Tahun 2015 ini saya sangat
sedikit membaca buku jika di bandingkan dengan tahun lalu. Sebetulnya saya agak
lupa. Apa iya buku yang saya baca tahun ini lebih sedikit dari tahun kemarin?
Sepertinya iya. Saya tidak banyak mengingat buku yang saya baca. Rasanya hanya
sedikit buku yang saya nikmati di tahun ini, yang saya ingat ketika membaca buku
saya kerap kali merasa resah. Entah karena apa. Mungkin saya lupa alasan di
balik rasa resah yang saya rasakan. Lagi-lagi lupa. Kenapa manusia begitu
pelupa ya? Sampai harus meninggalkan catatan di sana sini untuk mengingat.
Untuk mengingat biasanya saya mengambil foto atau menyimpan benda kecil dari
momen yang saya anggap penting. Lalu saya jaga agar tidak hilang,
karena jika hilang saya khawatir saya akan melupakan momen itu, saya akan lupa
kejadian itu, lupa percakapan itu. Lalu jika lupa, saya mungkin akan lalai
dalam belajar. Lalu saya akan menyakiti (atau merugikan) orang lain karena saya
lalai atau mungkin saya akan melakukan itu pada diri saya sendiri. Kedua hal
tersebut ada baiknya dihindari. Bukan begitu?
Hm. Saya meracau. Ini tulisan ke
29 dari seri 30 hari menulis dan niatan awalnya saya akan bercerita tentang
buku yang paling berkesan bagi saya di tahun ini, tapi saya malah meracau
membahas lupa dan semacamnya. Jadi mari kembali fokus, Isti Bani.
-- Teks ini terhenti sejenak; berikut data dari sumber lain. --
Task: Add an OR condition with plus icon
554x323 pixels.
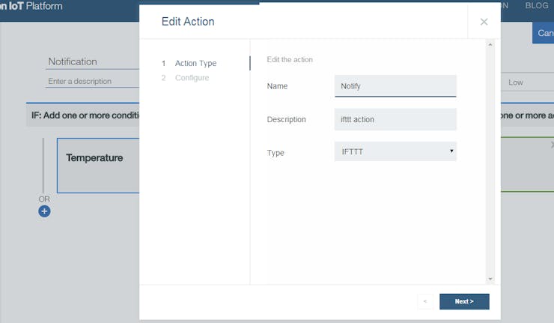Action: 44,211
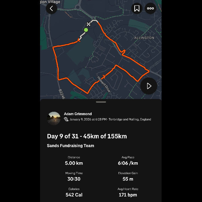The height and width of the screenshot is (202, 202).
Task: Click the Howard Drive street label
Action: click(x=104, y=84)
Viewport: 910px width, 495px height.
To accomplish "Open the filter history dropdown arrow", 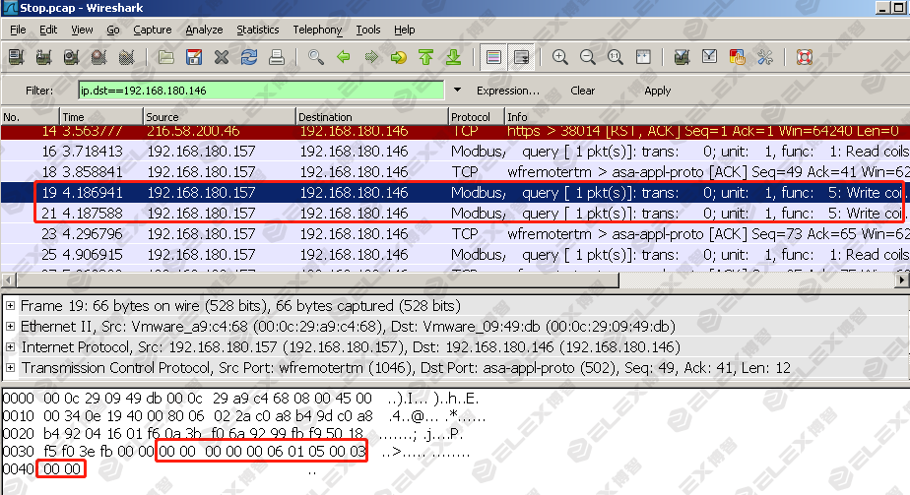I will pos(458,91).
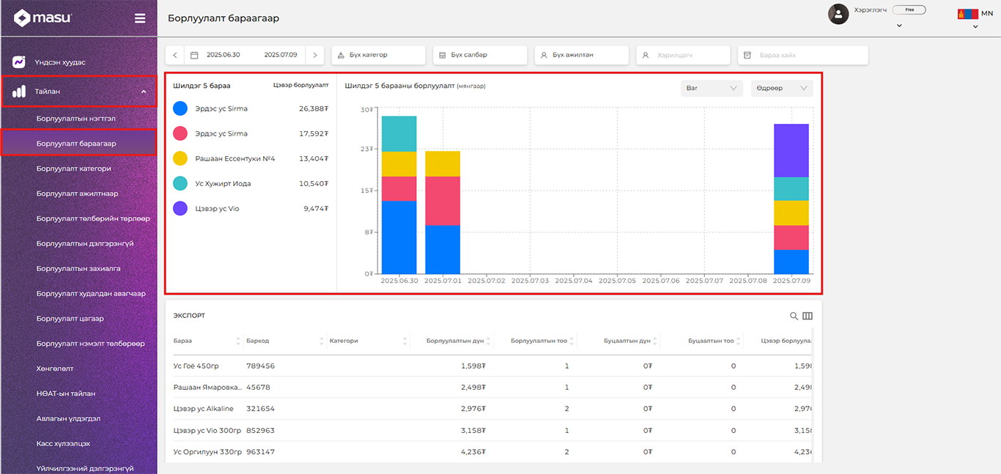Click the ЭКСПОРТ button
Viewport: 1001px width, 474px height.
189,316
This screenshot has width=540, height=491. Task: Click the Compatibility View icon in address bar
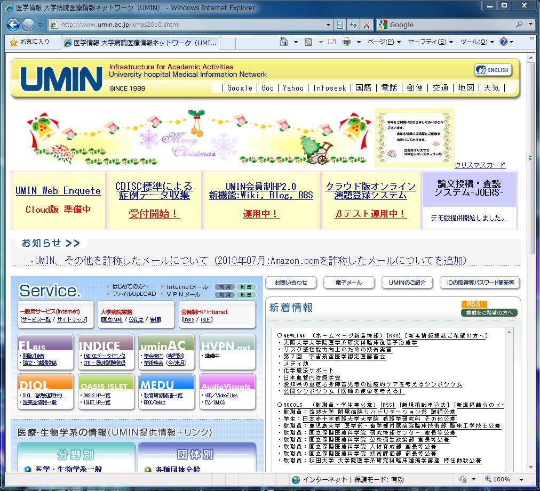pyautogui.click(x=340, y=25)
Buku paling berkesan yang saya
baca tahun ini adalah The One and Only Ivan yang ditulis oleh Katherine
Applegate dan dicetak oleh Harper Collin Publisher tahun 2012. Buku ini bercerita
tentang Ivan (seekor gorilla silverback) yang sejak kecil hidup di dalam
kandang di tengah sebuah Mall. Ivan begitu menikmati hidupnya di sana. Dia
menikmati bagaimana manusia menontonnya dari balik kaca, menikmati acara TV
yang biasa dia tonton dan percakapan sederhana dengan sahabatnya seekor gajah
betina tua bernama Stella dan seekor anjing kampong bernama Bob. Sampai
kemudian dia bertemu dengan seekor anak gajah yang bernama Ruby yang diculik
dari keluarganya.
Sejak kedatangan Ruby, Ivan yang
terbiasa sendirian akhirnya belajar kembali mengenai rumah, mengenai keluarga, mengenai
makna pulang, menjaga, merawat dan menemani. Ivan menjelajahi tumpukan ingatan
masa kecilnya tentang rumah dan keluarga di puing-puing alam bawah sadarnya
melalui karya seni yang awalnya dia buat hanya untuk menjaga Ruby agar tetap
senang, tapi ternyata itu membawanya untuk mengingat dan melihat hal dengan
sudut pandang yang baru.
Buku ini sangat bagus. Buku anak
yang sangat amat kaya. Membacanya membuat saya sedih, resah, terharu dan
senang. Betapa buku ini membawa kita kembali mengingat dan melihat kembali
tentang kebiasaan remeh temeh dan kebahagiaan dari perhatian kecil dari mereka
yang terkasih bisa membantu kita keluar dari masa-masa buruk. Dari buku ini rasanya saya belajar banyak
sekali.
(Sekarang rasanya saya tiba-tiba
kehabisan kata-kata ketika mengingat cerita tentang Ivan dan Ruby)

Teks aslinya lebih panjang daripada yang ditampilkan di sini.